Scamander is in London having completed his bestseller, but banned from travel by order of the Ministry of Magic.
This ban will only be lifted if he promises to hunt down Credence Barebone (Ezra Miller), the Obscurial - a wizard whose powers are suppressed - who is still alive and searching for his identity.
Jude Law enters the fray as Dumbledore, Scamander's former professor who enlists him to defeat Grindelwald, who just happens to be Dumbledore's teenage friend-turned-nemesis.
The amazing thing about these films, because there are no books, is that we really don't know what is coming. Until we get that script, we have no idea.Fantastic Beasts And Where To Find Them star Eddie Redmayne
At our interview at the Palihouse Hotel in West Hollywood, Redmayne insisted he is clueless about the arc of the series.
The 36-year-old English actor said: "The amazing thing about these films, because there are no books, is that we really don't know what is coming.
"Until we get that script, we have no idea. And reading a script is like reading one of her books for the first time. The jaw-dropping moments of this film... I have had to repress the secrets for so long."
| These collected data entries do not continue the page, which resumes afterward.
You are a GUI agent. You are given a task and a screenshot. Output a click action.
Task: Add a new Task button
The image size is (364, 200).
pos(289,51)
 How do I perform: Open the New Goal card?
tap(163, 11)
These are the secrets that the film-makers implore the audience not to reveal once they have seen The Crimes Of Grindelwald. In fact, there is even a hashtag online #ProtectTheSecrets.
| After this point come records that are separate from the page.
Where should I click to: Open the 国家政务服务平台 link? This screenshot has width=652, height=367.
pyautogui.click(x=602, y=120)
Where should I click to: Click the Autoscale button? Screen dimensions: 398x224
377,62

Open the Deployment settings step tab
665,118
Referring to the casting of Hollywood bigwigs Depp and Law, Redmayne said: "You do pinch yourself. Jude captures the gravitas of Dumbledore, but with a kind of twinkle. To capture an iconic character at one glance was pretty formidable."
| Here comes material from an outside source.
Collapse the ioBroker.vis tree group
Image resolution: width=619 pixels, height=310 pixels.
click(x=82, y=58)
He added of Depp: "He had that one day in the first film. I was one of the only actors to work with him because we finished shooting and he came in just to shoot his reveal when Colin (Farrell's Auror Percival Graves) turns into him.
"He went to his trailer as Johnny and then he emerged with his hair shaved blonde as Grindelwald and his eyes... that is who I saw.
"When he was on set, he couldn't have been more generous-spirited."
Rowling wrote the screenplays for both movies and will do so for the next three as well.
Redmayne was impressed by the fact that while she has full command over the universe she has conjured up, she was completely open to collaboration by the actors.
FORMIDABLE IMAGINATION
"For someone with such a formidable imagination, she kind of allows us the freedom to play. So there are moments where she will write something and you can just mess around," he said.
Potter fans will be glad to know the movie does go back to Hogwarts for a few scenes - there are even some Quidditch players seen briefly in the distance.
The Potter books were introduced to Redmayne by his younger brother when they first came out.
He recalled: "I loved them. And then when the films came out, there were two things.
"Firstly, it was filled to the brim with some of the greatest British actors in the world, people I have watched and admired, like Maggie Smith. But it was a place of warmth. I felt like every couple of years you could go and get a kind of hug from this wizarding world."
His favourite character was half-giant wizard Hagrid.
"I really loved him before I was cast as Newt, and it's like some sort of 'animal protecting' connection that we have."
Redmayne won the Best Actor Oscar for portraying English physicist Stephen Hawking - who died in March at the age of 76 - in 2014's The Theory Of Everything, and said his rising fame has been hard to get accustomed to.
"The honest truth is I feel incredibly lucky, and because I have a wonderful wife and two children, I don't take that for granted. But fame never gets usual," said the father of a two-year-old girl and eight-month-old boy.
"Three days after Luke was born, he had a sleepless night and so I had a sleepless night.
"I wake up at five in the morning to loads of e-mails saying that Stephen Hawking had died.
"And people from the British press were outside my door. I walked out of my flat in London because the doorbell had gone off, I was in my socks, and the next thing a newspaper was saying, 'Eddie Redmayne bereft after Stephen Hawking's death walking the streets of London shoeless'.
"Now I know that is what comes with the territory, but you never get used to it."
The writer is the president of the Hollywood Foreign Press Association, a non-profit organisation of entertainment journalists that also organises the annual Golden Globe Awards.